Czytaj też: Opuszczony dom na Chełmskiej: Zobacz, co kryje się wewnątrz! [GALERIA ZDJĘĆ]
Ciąg dalszy pod galerią zdjęć
W połowie 2019 roku park wodny został niespodziewanie zamknięty. Decyzję podjął nadzór budowlany, który stwierdził wady konstrukcyjne budynku. W czerwcu na stronie internetowej aquaparku pojawiła się jedynie lakoniczna informacja o "konieczności wykonania szeregu czynności w celu kompleksowej oceny stanu technicznego parku wodnego". W obiekcie przeprowadzone zostały ekspertyzy stanu technicznego. Jak tłumaczył wtedy na łamach portalu sadeczanin.info, wójt Uścia Gorlickiego, nie było zagrożenia katastrofą budowlaną. W parku wodnym miały zostać przeprowadzone niezbędne prace remontowe, by móc ponownie go otworzyć.

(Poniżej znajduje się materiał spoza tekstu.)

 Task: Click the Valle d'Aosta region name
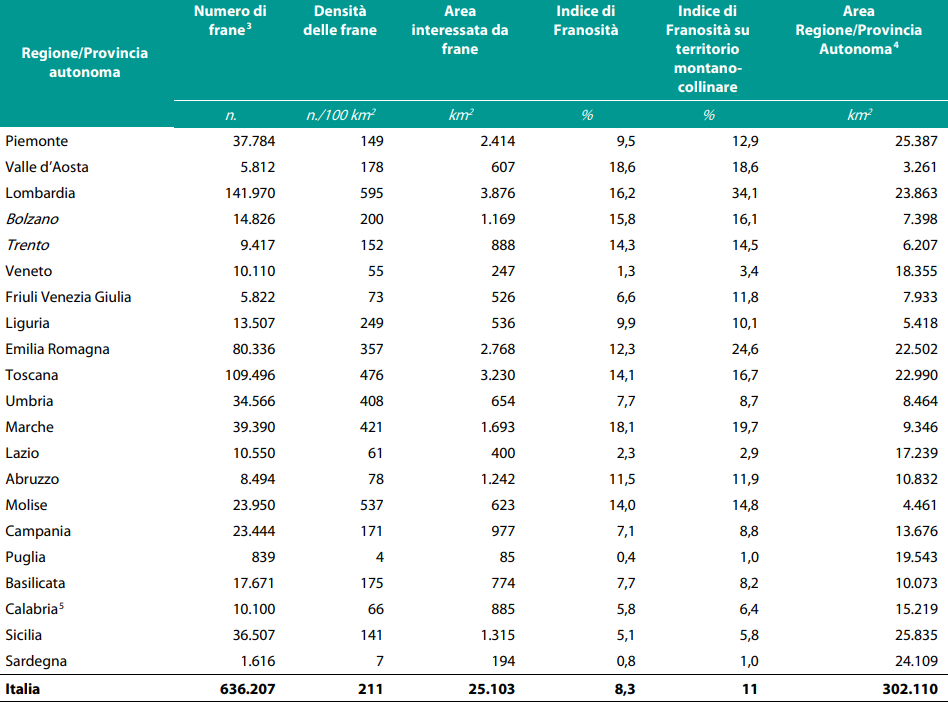(x=47, y=167)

Sprawa jednak ucichła. Od zamknięcia aquaparku minęły już ponad dwa lata, a sytuacja pozostaje bez zmian. Drzwi są zamknięte na głucho. Na szybie wisi wyblakła kartka z informacją o tym, że obiekt z przyczyn technicznych pozostaje nieczynny do odwołania. Z tego powodu cierpią przede wszystkim kuracjusze, którzy poza spacerami po Parku Zdrojowym i wędrówkami po górach, w czasie wolnym od zabiegów leczniczych, nie mają prawie żadnych atrakcji podczas kilkutygodniowego pobytu na turnusach rehabilitacyjnych.

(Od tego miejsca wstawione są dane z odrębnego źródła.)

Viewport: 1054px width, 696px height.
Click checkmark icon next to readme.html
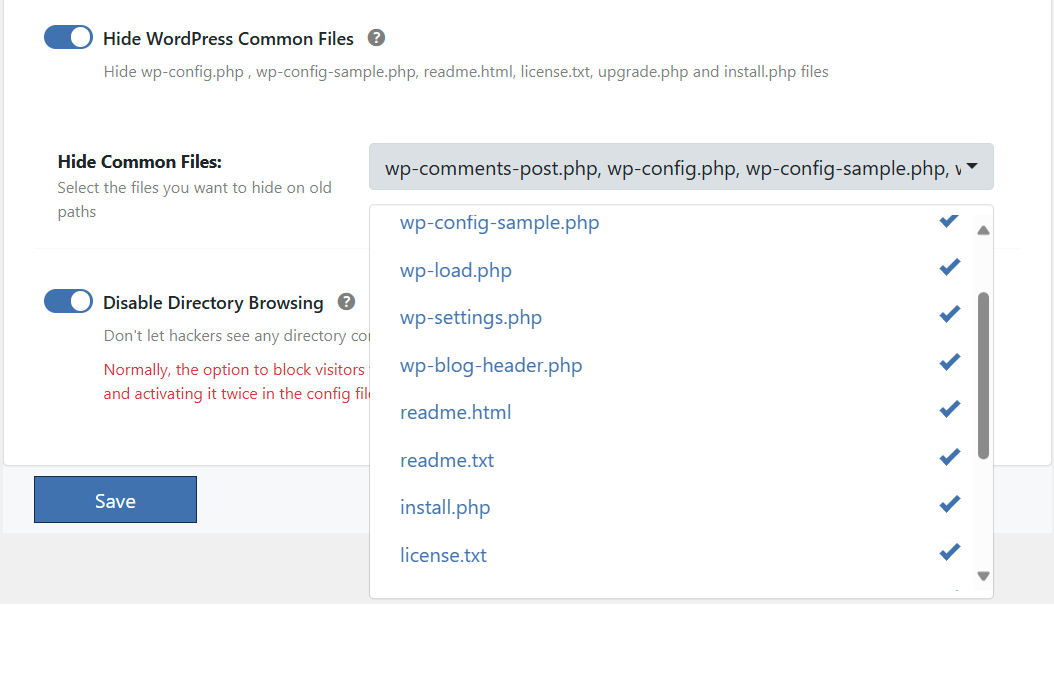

- Piekny budynek. Szkoda, że stoi pusty i niszczeje - mówi pani Małgorzata, która przyjechała do Wysowej aż z Olsztyna.
- Dobrze, że chociaż w "Biawenie" jest mały basen, przynajmniej tam można trochę popływać - dodaje pan Tomasz ze Śląska. - Gdyby było otwarte, na pewno bym tu przyszedł.
Czytaj też: Tarnów. Sceny jak z horroru. 18-latek gonił ofiarę do samych drzwi
Wewnątrz budynku czas się zatrzymał. W hali basenowej z pustymi nieckami porozstawiane są leżaki, w holu przy wejściu, na kontuarze leżą pożółkłe ulotki. Widok jest przygnębiający. Nawet przy głównej drodze wciąż stoi duży baner reklamowy, zachęcający do odwiedzenia "najcieplejszego basenu w regionie".
Niestety wciąż nie wiadomo, kiedy sytuacja ulegnie zmianie. Próbowaliśmy zasięgnąć informacji dotyczących przyszłych losów wysowskiego aquaparku, jednak zarówno urząd gminy w Usciu Gorlickim, jak i starostwo powiatowe w Gorlicach, konsekwentnie milczą w tej sprawie.
Czytaj też: Pozostał po niej tylko cmentarz... Odwiedzamy wioskę-widmo pod Szczecinem! [GALERIA]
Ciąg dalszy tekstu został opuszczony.